ダンジョンに連れて行って欲しいと依頼がきた。
一軒家の打ち合わせから一週間、台所をどうするのか? という話で色々ありすぎて困っていた。
そんなおり唐突に菊池さんから電話が掛かってきた。
電話の内容は、母親を養老渓谷ダンジョンに連れて行って欲しいとの事だった。
別に断る理由もなかったので、車で迎えに来るという話からアパートの前で待っていると、一台の乗用車が目の前に停止した。
「佐藤さん、お久しぶりです」
「2週間ぶりですかね」
「はい!」
後部座席に座っていたのは、菊池涼音さんで運転手は菊池涼音さんの母親だ。
ご家族を差し置いて助手席に座るわけにはいかない事もあり、俺は菊池涼音さんが座っている後部座席に座ると車は走り出した。
「佐藤さん」
横に座った俺に話しかけてきた涼音さん。
「なんですか?」
「今、無職って佐藤さんのお母さんから聞きました」
「そ、そうですね……」
うちの母親、口が軽すぎる。
「佐藤さんは、木戸商事の……あの女性とは会ってないんですか?」
「会うも何もビジネスパートナーだったから、毎日、顔合わせをしていただけで車の送り迎えもビジネスパートナーだったからですよ」
「――え!? ……そ、そうだったんですか……(と、いうことは、今はフリーということ? これはチャンスよね!)」
「それが何か?」
「いえ! 良ければ菊池家に就職しないかなと」
「農家に転職ってことですか」
「はい! どうですか? いいよね? お母さん!」
「そうね……。夫も他界してかなり経つし男手は必要だものね」
「なるほど……」
菊池家についてはよくは知らないが、菊池楓さんの旦那さんがかなり前に亡くなったという事なら、男手が必要なのも農家だから力仕事が出来る男が必要という理由で説明はつく。

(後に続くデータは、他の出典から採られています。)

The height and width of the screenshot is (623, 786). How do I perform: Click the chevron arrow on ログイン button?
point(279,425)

だが、俺は養老渓谷に家を購入する方向で既に調整しているし前金も渡しているんだよな。
「本当に嬉しい話ですが、じつは養老渓谷ダンジョン近くに一軒家を建ててる状況でして、就職と言われても多古市までは遠いので……」
「――え? 佐藤さん、引っ越すんですか?」
寝耳に水のような顔で俺を見てくる涼音さん。
「はい」
そういえば、母親に一軒家を建築している事や、養老渓谷の方に引っ越し予定とかの話は一切していなかったな。

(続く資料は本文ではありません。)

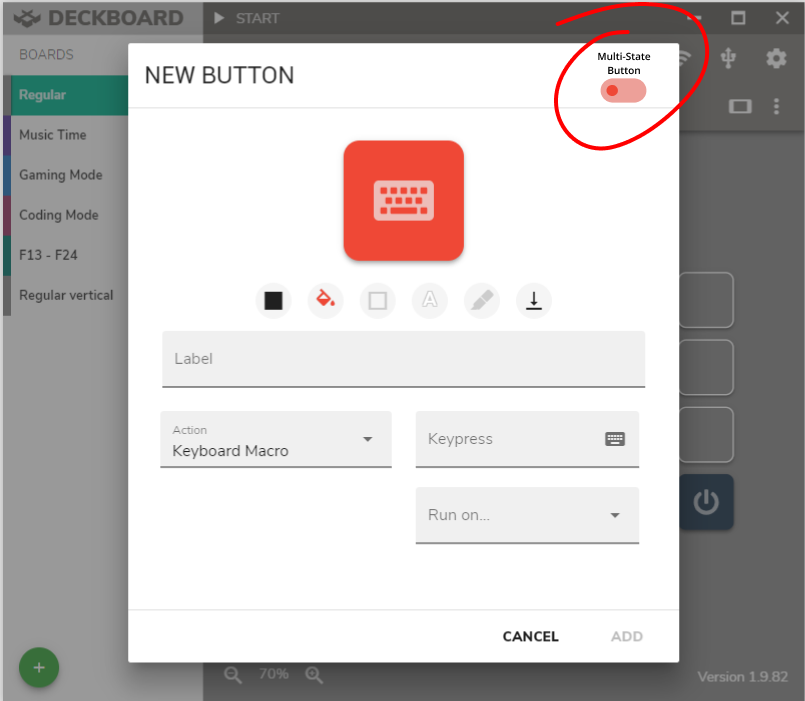This screenshot has width=805, height=701.
Task: Select the black square color swatch
Action: coord(273,301)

「そうなんですか……。やっぱり本格的にダンジョン攻略のためですか?」
「いえ。木戸商事との契約が切れる前に購入しただけなのでタイミングが悪かっただけです」
「そうなんですか……。これから大変ですね」
「いえ。慎ましく生活していくだけのお金は既に稼げましたので、特に問題はありませんので。あと土地は多めに買ったので農作物を自分で作りながら鶏を飼って自給自足でもしようかと」
「それって、佐藤さんも農家になられるということですか?」
「そうですね。あとは畜産も自分自身で消費できるだけチャレンジしてみようかと。せっかく一万坪の土地付きの家を建てるので」
「そ、そうなんですか……」
俺の話を聞いていた菊池涼音さんは、何かを考えていたかと言うと。
「佐藤さん!」
「はい?」
「私とかどうですか? 畜産も農作物も経験があります!」
「なるほど……」
つまり従業員として、そして指導員として雇ってほしいと。
「ですが、そちらの田畑の管理は大丈夫なんですか?」
「はい! 佐藤さんが手伝ってくれるのでしたら一瞬ですから!」
何故か俺が手伝うことが前提になっているが……。
つまり指導員として教えてやるから、採取とかは手伝えという等価交換というやつか。
「それで、佐藤さんのご自宅が完成するのは何時頃なんですか?」
「半年後と聞いていますね」
「そうなんですね! そういえば台所とかは具体的な感じは決まっているんですか?」
「打ちっぱなしのコンクリート製で、あとはプロ用の器材を入れようかと考えています」
「それって台所丸ごと水洗いできるようにという?」
「そんな感じですね」
「涼音」
「はっ! 佐藤さん、もし良ければ台所に関して、私がアドバイスしましょうか?」
「え?」
「将来、嫁とかもらったときに困りますよね! 台所は女の城って呼ばれるくらい重要なんですよ! 家とか、お母さんの身長に合わせてシステムキッチンの高さとか低くしてもらいましたし」
「なるほど……」
俺は、一生独身男性として生きていく予定だったから、そのつもりはないが台所に関しては、不動産会社との話で色々と行き詰っていた事もありアドバイスを聞くもの有と言えばありだよな。